■ **REQUIREMENTS**
Can you restate the ruby green thread starting at "## Darkside (Feb" and ending at "(Jul 27, 2002)", with "bulbs" replaced by "lamps"?

■ **SOURCE**
# problems with ruby greens



## shaguars7 (Apr 12, 2009)

well about 1 month ago i picked up 5 haplochromis sp"ruby green" i am having problems sexing them and there is noone colouring up. I think there must be a male in htere or 2 not too sure like i said. I got these fish to be a host fish for syno breeding, but am getting frustrated with them quickly..i have had no deaths as of yet but there is aggression in the tank, all the fish are between 1.25-2". there are in a 38 gallon with about 50lbs of river rock...any thoughts or insight would be grealtly appreciated.


----------



## Darkside (Feb 6, 2008)

They should colour up at any time. It may be easier to tell under 10,000K bulbs. As long as you're feeding them good food and the water is warm enough a male should show his true colours soon. Vics are typically only really colourful when in breeding dress, if there is only a single male in the aquarium and he isn't breeding he will remain that dull silver colour.


----------



## StructureGuy (Jul 27, 2002)

At that size I would have expected you could at least identify one probable male. Even my subdominant males are sexable at 2".










Above are mine at a small size in a single species 55 gallon tank.

Kevin


----------



## shaguars7 (Apr 12, 2009)

■ **LISTING**
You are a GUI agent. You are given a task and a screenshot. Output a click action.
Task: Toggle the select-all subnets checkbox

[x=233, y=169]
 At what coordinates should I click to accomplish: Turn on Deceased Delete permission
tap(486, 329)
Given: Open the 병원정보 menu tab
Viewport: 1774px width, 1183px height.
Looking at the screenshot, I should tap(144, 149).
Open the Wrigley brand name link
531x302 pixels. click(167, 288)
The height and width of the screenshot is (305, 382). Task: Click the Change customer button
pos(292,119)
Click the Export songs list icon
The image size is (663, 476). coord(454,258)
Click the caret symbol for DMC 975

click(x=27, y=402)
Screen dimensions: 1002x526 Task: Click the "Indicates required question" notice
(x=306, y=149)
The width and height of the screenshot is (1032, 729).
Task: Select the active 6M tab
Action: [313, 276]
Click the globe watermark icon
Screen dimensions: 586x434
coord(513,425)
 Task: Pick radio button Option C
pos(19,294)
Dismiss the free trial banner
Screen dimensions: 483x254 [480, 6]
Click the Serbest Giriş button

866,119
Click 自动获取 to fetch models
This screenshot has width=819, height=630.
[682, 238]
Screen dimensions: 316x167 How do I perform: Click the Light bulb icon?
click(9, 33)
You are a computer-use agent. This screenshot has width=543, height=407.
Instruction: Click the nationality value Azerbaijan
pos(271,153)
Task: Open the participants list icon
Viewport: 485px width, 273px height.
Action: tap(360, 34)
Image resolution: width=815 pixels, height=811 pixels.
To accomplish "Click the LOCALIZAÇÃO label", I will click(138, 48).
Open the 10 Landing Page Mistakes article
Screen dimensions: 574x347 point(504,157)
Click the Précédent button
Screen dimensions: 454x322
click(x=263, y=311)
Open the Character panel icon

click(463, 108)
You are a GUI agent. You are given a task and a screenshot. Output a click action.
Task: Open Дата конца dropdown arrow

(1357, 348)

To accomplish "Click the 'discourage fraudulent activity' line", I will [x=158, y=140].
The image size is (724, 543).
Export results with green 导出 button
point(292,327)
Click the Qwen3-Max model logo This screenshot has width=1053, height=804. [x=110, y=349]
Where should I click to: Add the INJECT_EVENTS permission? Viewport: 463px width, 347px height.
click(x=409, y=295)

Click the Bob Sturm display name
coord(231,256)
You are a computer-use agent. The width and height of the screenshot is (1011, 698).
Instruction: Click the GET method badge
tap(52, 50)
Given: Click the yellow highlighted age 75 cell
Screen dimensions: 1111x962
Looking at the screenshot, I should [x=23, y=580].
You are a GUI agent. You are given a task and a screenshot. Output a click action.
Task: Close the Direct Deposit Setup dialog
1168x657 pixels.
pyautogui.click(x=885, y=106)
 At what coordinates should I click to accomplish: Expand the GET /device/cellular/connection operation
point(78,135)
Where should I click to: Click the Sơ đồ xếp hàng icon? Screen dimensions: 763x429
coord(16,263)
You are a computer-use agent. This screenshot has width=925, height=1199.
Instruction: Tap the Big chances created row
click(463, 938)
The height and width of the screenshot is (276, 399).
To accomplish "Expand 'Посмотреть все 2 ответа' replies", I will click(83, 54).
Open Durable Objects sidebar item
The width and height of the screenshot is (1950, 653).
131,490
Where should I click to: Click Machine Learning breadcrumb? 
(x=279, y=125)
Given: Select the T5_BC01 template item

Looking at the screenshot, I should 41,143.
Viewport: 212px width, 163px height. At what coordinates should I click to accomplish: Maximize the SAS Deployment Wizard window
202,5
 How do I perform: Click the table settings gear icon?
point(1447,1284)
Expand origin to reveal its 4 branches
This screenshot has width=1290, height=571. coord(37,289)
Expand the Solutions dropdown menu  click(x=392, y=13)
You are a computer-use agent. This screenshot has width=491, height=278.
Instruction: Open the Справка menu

■ **ANSWER IN FULL**
## Darkside (Feb 6, 2008)

They should colour up at any time. It may be easier to tell under 10,000K lamps. As long as you're feeding them good food and the water is warm enough a male should show his true colours soon. Vics are typically only really colourful when in breeding dress, if there is only a single male in the aquarium and he isn't breeding he will remain that dull silver colour.


----------



## StructureGuy (Jul 27, 2002)